I think you mistyped "R16" on the last tire size.

But to get back on point - not only must the tires be the same size, they preferably should be all changed at the same time or else the computer will engage and disengage the 4wd system thinking one of the axles is slipping due to the minute differences in radius between the new tires and old tires.
 






Your talking not only a difference of 3 inches in the tire, but a 1 inch difference in the rim size. Every mechanic makes mistakes, but a mistake on this lvl is unheard of. You can't mount a 15 inch tire on a 16 inch rim or visa-versa. So this brings the fact that you had non-matching rims to begin with. I also find a 3 inch difference not being noticed to be pretty hard to swallow. The rear tire sized you stated are smaller than stock and the fronts larger.

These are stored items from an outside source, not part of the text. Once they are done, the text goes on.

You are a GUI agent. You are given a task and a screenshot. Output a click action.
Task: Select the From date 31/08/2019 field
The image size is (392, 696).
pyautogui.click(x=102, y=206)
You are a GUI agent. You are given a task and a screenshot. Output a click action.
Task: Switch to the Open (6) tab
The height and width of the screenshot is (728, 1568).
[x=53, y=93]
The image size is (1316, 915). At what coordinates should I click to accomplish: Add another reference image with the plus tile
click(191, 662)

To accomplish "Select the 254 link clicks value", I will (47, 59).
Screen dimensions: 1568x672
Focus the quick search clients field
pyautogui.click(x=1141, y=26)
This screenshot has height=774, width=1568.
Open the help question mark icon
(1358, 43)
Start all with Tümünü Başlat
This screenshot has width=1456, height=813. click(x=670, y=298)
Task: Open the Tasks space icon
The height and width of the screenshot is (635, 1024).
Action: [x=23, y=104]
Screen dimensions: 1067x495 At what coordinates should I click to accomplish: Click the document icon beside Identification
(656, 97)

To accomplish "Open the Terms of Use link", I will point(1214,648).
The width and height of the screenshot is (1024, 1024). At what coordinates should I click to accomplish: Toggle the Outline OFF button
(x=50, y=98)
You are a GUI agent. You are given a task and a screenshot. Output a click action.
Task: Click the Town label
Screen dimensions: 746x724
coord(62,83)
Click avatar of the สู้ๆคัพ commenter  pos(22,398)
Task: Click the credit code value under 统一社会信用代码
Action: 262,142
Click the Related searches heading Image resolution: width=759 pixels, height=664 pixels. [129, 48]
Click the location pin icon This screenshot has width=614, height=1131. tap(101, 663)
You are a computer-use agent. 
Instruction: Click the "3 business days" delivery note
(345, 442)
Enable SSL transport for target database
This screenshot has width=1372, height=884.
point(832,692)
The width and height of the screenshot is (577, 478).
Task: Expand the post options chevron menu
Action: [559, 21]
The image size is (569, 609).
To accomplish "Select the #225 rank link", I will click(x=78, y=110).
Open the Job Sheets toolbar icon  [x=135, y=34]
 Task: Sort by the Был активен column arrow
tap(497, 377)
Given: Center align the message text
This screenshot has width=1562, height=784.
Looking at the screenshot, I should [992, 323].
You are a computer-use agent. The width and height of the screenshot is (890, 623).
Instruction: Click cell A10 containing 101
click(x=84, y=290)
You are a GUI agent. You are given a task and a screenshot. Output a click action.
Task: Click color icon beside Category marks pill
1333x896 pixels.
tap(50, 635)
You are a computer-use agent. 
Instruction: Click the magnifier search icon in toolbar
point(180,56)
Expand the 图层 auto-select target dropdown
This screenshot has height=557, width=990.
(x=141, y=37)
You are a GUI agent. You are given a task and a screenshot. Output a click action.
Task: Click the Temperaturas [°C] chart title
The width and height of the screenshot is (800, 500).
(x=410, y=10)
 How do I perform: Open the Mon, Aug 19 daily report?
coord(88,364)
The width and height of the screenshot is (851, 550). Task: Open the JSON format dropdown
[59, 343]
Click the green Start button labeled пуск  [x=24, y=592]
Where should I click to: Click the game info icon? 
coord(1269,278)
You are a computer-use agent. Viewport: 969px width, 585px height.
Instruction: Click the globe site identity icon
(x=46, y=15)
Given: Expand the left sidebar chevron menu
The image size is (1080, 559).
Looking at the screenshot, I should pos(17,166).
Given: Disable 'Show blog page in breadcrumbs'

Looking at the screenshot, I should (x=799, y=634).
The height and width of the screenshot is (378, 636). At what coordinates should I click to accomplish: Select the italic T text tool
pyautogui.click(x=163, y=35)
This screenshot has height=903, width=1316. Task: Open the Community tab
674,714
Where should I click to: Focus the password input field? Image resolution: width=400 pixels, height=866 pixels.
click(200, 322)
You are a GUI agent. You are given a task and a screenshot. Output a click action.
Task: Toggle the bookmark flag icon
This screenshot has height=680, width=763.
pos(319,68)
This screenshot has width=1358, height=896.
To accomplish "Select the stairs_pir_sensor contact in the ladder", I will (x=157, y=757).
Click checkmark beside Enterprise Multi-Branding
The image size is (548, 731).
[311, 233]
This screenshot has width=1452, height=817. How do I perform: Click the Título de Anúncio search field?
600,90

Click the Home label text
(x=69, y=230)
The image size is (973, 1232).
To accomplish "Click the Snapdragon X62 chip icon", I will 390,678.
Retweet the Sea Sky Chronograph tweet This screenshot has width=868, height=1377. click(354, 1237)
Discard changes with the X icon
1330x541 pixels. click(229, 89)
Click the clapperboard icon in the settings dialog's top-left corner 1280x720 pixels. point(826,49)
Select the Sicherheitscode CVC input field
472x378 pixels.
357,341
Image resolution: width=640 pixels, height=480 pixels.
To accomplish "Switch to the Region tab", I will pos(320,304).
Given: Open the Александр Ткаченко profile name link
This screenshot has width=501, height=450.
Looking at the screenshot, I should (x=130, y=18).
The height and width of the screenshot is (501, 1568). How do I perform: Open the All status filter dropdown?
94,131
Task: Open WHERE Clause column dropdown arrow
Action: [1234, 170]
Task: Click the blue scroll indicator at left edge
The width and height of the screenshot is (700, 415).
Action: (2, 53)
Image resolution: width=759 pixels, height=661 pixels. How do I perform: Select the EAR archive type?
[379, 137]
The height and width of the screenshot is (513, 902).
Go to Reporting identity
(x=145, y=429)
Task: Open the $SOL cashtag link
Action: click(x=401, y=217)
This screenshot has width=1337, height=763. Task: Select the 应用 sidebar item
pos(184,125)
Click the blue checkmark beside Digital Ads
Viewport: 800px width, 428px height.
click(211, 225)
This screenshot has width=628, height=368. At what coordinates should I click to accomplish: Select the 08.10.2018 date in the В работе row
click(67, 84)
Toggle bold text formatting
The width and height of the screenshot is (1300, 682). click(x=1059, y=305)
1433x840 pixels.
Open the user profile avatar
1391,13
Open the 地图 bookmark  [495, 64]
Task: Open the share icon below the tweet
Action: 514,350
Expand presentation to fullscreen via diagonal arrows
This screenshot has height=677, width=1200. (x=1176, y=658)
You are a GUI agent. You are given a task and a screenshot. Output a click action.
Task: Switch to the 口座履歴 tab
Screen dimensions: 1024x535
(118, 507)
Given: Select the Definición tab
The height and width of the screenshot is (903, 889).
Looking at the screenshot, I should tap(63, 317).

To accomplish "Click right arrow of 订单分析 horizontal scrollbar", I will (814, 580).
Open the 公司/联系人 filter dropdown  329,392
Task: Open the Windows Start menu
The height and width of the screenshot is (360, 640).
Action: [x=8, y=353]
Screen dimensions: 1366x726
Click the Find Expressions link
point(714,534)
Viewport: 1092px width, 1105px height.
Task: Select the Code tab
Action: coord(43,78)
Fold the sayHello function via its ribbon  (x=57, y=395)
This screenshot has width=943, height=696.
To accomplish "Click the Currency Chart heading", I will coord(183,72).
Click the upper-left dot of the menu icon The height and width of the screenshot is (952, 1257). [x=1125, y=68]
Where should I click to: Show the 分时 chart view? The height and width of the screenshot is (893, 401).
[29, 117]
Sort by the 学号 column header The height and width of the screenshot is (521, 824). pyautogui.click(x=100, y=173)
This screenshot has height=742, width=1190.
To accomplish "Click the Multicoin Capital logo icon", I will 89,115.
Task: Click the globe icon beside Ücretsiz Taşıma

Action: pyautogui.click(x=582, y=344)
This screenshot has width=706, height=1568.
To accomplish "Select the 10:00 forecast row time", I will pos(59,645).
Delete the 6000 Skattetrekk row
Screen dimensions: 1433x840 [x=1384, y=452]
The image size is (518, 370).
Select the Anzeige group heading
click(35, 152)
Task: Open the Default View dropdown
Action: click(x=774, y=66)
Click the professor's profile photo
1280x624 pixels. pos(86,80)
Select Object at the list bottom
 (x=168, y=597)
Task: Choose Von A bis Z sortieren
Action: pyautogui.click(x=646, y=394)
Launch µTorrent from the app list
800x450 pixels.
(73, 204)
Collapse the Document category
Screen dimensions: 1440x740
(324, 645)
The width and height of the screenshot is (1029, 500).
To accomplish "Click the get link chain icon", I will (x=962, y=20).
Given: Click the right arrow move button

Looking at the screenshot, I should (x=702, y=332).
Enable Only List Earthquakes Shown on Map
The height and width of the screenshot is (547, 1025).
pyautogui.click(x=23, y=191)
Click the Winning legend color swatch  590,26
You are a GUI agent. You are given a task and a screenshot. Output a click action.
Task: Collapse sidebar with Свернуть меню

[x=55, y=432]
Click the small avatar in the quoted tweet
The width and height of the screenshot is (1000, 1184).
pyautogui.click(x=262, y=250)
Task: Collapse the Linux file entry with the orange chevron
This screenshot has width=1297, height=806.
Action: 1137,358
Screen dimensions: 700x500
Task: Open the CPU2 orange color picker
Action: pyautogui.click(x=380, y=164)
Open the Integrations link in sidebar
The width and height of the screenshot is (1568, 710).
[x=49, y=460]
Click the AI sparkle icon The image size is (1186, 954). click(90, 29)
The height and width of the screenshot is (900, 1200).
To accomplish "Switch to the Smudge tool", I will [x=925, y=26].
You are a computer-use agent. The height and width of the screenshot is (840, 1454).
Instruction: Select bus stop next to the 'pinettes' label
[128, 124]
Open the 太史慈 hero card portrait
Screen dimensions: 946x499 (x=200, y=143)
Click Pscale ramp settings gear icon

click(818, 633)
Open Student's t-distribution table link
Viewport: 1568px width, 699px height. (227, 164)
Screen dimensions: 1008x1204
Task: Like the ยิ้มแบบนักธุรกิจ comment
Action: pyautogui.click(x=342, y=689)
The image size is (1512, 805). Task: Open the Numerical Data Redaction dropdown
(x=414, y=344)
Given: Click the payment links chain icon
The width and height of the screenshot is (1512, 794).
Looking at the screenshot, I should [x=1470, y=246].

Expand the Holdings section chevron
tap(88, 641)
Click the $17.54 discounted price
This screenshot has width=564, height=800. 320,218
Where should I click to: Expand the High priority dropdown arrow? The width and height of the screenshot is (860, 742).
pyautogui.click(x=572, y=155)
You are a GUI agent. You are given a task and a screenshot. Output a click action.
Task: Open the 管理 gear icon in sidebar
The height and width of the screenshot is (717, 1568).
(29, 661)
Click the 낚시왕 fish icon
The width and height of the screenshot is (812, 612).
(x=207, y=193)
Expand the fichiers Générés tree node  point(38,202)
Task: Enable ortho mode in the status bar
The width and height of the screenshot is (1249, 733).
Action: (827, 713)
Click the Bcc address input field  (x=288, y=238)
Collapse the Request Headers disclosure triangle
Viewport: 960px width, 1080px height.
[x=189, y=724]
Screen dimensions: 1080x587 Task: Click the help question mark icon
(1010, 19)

It just seems very odd... I wonder how the vehicle has 2 different size rims, and how a 3 inch tire difference would not be noticed.
 






One red flag I see here is that you indicate two different sized wheels. Is this a typo? If it's not, you must have had mismatched tires before also.

EDIT: My bad, I'll refresh the thread before posting next time to see if someone beat me to it, lol. One thing I can add is that with a difference that large, you should have noticed something was up practically as soon as the vehicle was driven on a hard surface. I would imagine the vehicle would buck and jerk violently with such a large difference in tire diameter.